The Science Journal of the American Association for Respiratory Care

1999 OPEN FORUM Abstracts

LOW INSPIRATORY FLOW PRESSURE-VOLUME CURVES (PVC) FOR INFLECTION POINT DETERMINATION USING THE NOVAMETRIX VENTRAK MONITOR (NVT).

Mark Siobal RRT, James Alonso RRT, Rich Kallet RRT, Roger Kraemer CRTT, James Marks MD. Respiratory Care Services, San Francisco General Hospital, UCSF Dept. of Anesthesia.

Introduction: Adjusting PEEP above the lower inflection point and limiting plateau pressure below the upper inflection point of the PVC is considered to be a key element in preventing reexpansion and over distension lung injury during ARDS and ALI. Incremental volume inflation and static pressure measurements using a super syringe is time consuming, labor intensive, and subject to technique variability. PVC determination using the super syringe technique has been shown to correlate closely when compared to the low flow inflation method 1,2. We describe a simple method to record a low inspiratory flow PVC for inflection point determination using the Novametrix VenTrak Respiratory Mechanics Workstation.

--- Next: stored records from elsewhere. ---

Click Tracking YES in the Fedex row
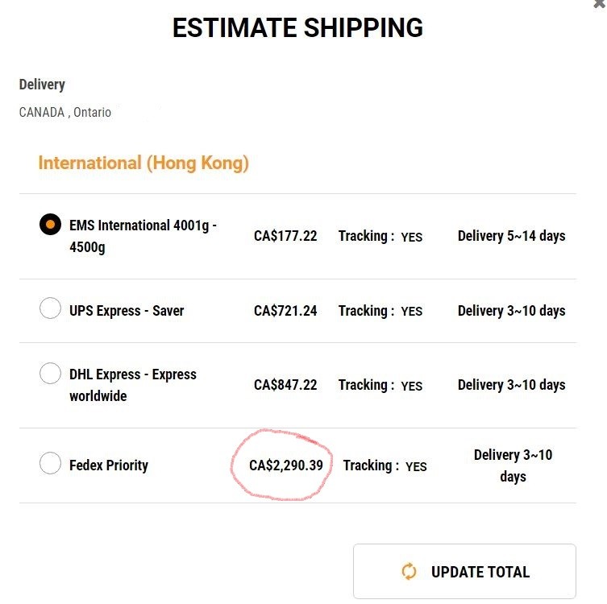 pos(385,466)
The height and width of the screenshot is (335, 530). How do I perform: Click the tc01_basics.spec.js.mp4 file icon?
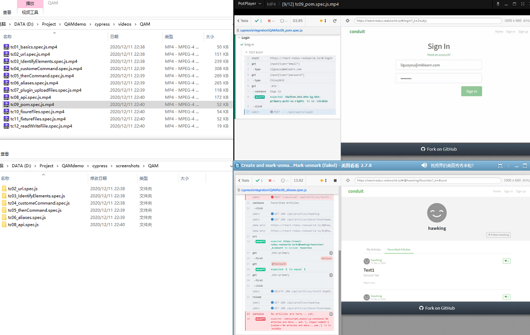click(x=6, y=47)
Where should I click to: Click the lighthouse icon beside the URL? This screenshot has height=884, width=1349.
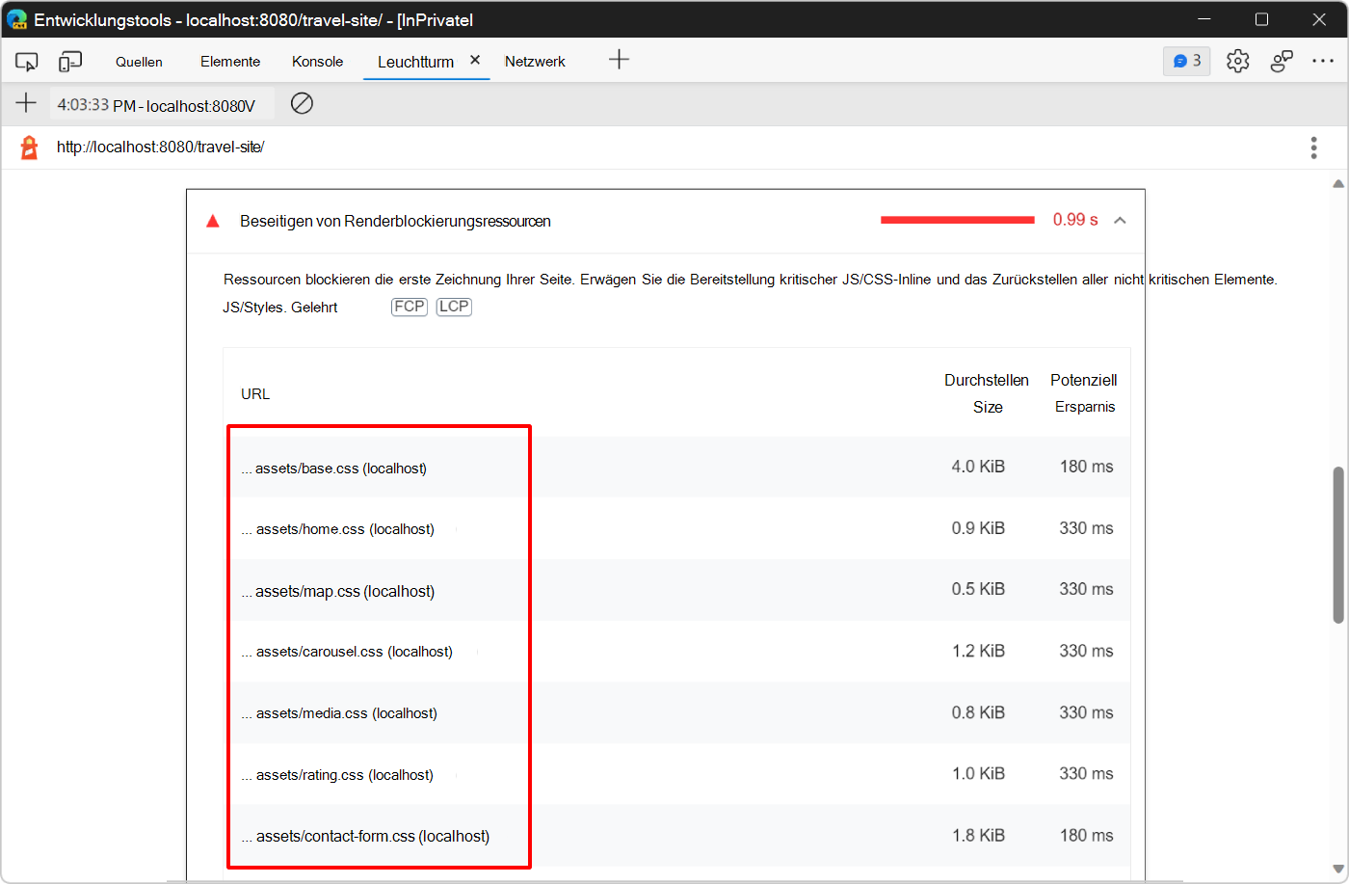pos(28,147)
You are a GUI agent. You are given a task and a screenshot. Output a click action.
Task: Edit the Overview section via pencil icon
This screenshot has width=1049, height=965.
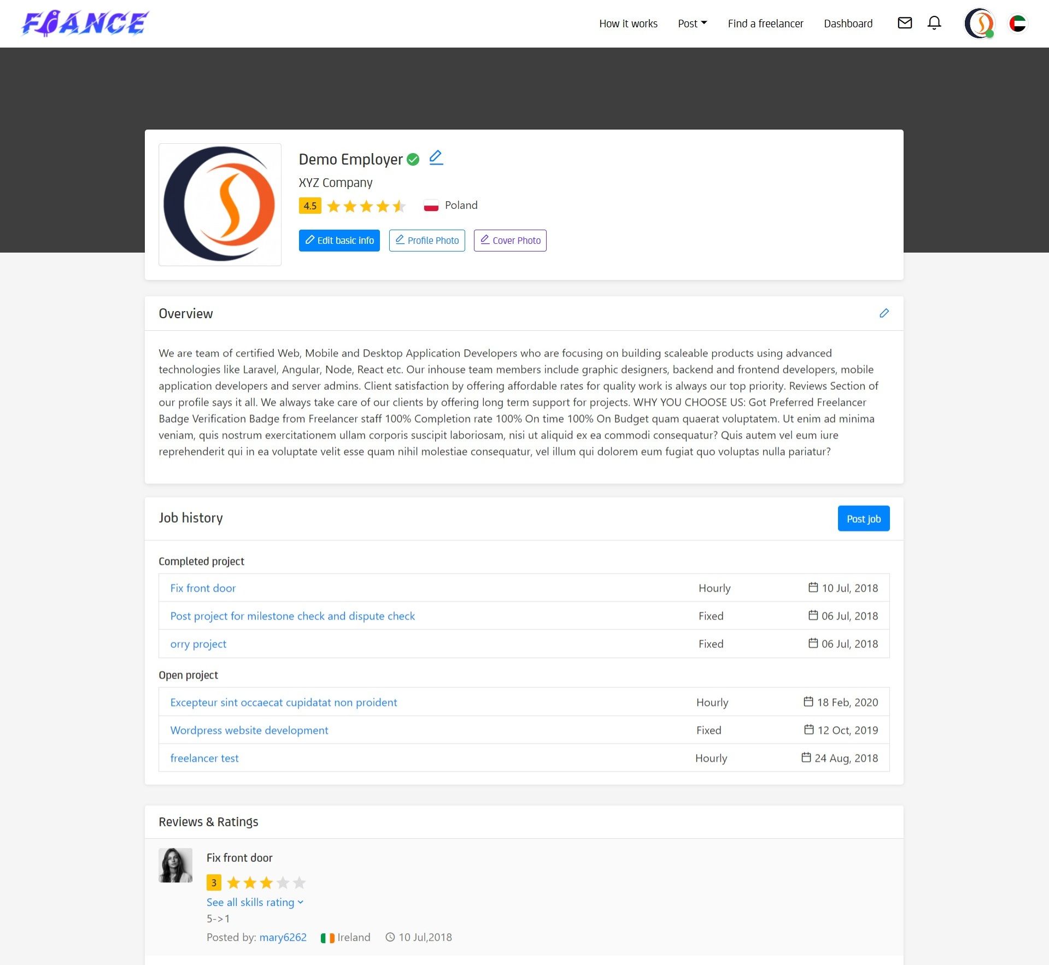pos(884,313)
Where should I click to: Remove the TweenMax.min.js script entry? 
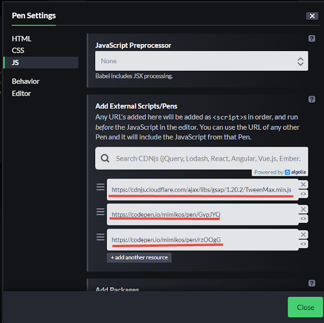point(303,184)
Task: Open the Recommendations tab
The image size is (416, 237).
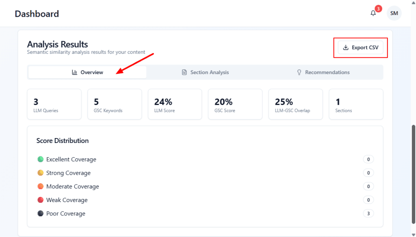Action: (x=324, y=72)
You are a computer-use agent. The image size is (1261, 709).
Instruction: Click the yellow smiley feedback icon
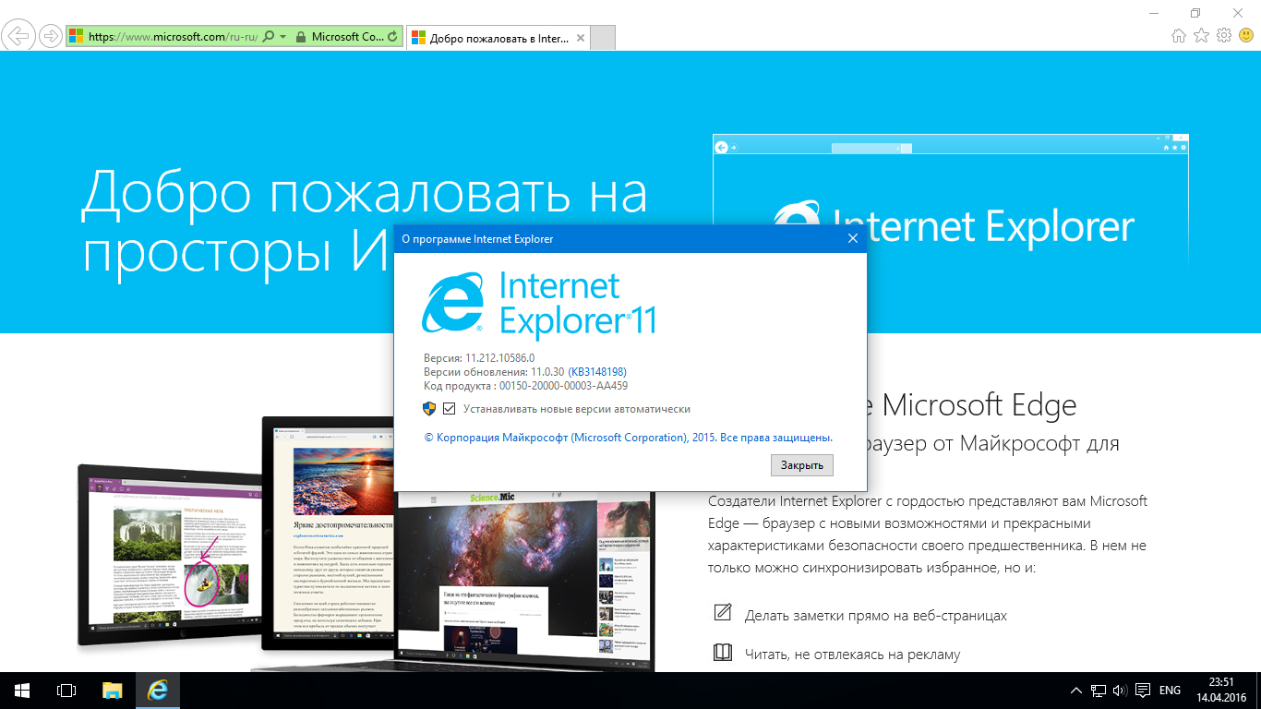[x=1246, y=36]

Method: The NVT with attached printer, a Pediatric/Adult flow sensor, an oxygen gas source connected to a Washington T adapter (WT) are the supplies needed. Following connection of the NVT to the sedated patient and a brief period of ventilation with 100% oxygen, the patient is disconnected from the ventilator and attached to a WT with an oxygen flow set at 3 liters per minute. After 10 seconds of apnea, the open end of the WT is occluded for 30 seconds and a slow inflation to a volume of 1.5 liters is achieved. The patient is allowed to passively exhale and is reattached to the ventilator. The monitoring session is terminated and saved. The review recordings function is used to view the P-V curve in the combination waveform screen format and printed using the print screen command. The hard copy of the P-V curve can then be viewed and analyzed visually for lower and upper inflection point determination.

Lower inflection point is easily identified at 12 cm H2O in this patient.

Conclusion: This simplified method brings PVC measurement to the bedside utilizing a relatively inexpensive, commercially available device. Our experience in using this technique in critically ill patients has proven it to be safe and easily performed within a two minute time span. It requires little training or practice to master and facilitates the interpretation of the results. We believe this method provides another accurate alternative for performing this important clinical measurement.

1) Mankikian B, Lemaire F, Benito S, et al. A new device for measurement of pulmonary pressure-volume curves in patients on mechanical ventilation. Crit Care Med 1983;11:897-901.

2) Lu Q, Viera S, Richecoeur J, et al. A simple automated method for measuring pressure-volume curves during mechanical ventilation. Am J Crit Care Med 1999;159:275-282.